Mon parti pris est de favoriser les apports concrets que ce soit en terme de savoir, savoir-faire ou savoir-être. Au programme donc, beaucoup de pratique et d'exercices afin de s'approprier les contenus. L'objectif restant toujours l'autonomisation progressive des stagiaires. Autrement dit, il s'agit d'écouter et d'observer chacun pour adapter le rythme et le contenu à la demande.
La formation étant parfois une situation inconfortable car on prend conscience d'un « manque » en terme de compétence, il peut être nécessaire de rassurer les participants sur leur capacité à évoluer favorablement.
L'animateur doit être un modèle au sens où il doit incarner ce qu'il délivre comme contenu : il doit être l'expression même de ce qu'il transmet.

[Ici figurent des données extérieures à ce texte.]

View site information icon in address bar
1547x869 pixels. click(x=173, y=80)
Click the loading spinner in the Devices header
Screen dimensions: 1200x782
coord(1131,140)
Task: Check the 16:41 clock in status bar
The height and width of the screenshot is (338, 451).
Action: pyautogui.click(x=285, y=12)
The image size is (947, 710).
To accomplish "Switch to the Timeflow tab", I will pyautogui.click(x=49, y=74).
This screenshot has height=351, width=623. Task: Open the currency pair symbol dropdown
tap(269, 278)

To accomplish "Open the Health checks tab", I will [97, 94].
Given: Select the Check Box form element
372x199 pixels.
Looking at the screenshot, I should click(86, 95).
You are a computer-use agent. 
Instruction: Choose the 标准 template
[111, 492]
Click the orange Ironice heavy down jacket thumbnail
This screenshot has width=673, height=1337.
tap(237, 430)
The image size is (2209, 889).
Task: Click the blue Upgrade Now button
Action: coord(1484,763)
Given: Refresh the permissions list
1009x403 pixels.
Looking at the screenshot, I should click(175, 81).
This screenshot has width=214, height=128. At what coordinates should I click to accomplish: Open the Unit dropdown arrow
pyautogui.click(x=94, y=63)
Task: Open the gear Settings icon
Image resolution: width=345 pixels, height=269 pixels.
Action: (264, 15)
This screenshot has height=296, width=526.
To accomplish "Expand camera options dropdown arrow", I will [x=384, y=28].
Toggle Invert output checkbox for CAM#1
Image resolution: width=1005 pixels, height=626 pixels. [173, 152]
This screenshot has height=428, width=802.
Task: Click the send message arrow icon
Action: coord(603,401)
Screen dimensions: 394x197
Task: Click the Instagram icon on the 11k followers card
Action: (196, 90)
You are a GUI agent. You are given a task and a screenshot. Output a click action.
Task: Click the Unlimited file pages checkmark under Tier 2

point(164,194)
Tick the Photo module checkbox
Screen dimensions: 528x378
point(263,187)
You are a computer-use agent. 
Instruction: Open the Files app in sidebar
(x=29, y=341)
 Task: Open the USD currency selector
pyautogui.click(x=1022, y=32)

Ainsi, s'il anime un module sur la communication, il doit communiquer selon les critères qu'il enseigne. S'il explique des techniques de gestion du stress, il doit être capable de gérer ses propres émotions face à l'hostilité, etc.
L'animateur doit être un modèle, oui, mais un modèle imparfait : il peut se tromper, ne pas savoir... En toute circonstance, il doit se montrer humble et humain pour éviter d'être idéalisé. Il doit rester un modèle accessible.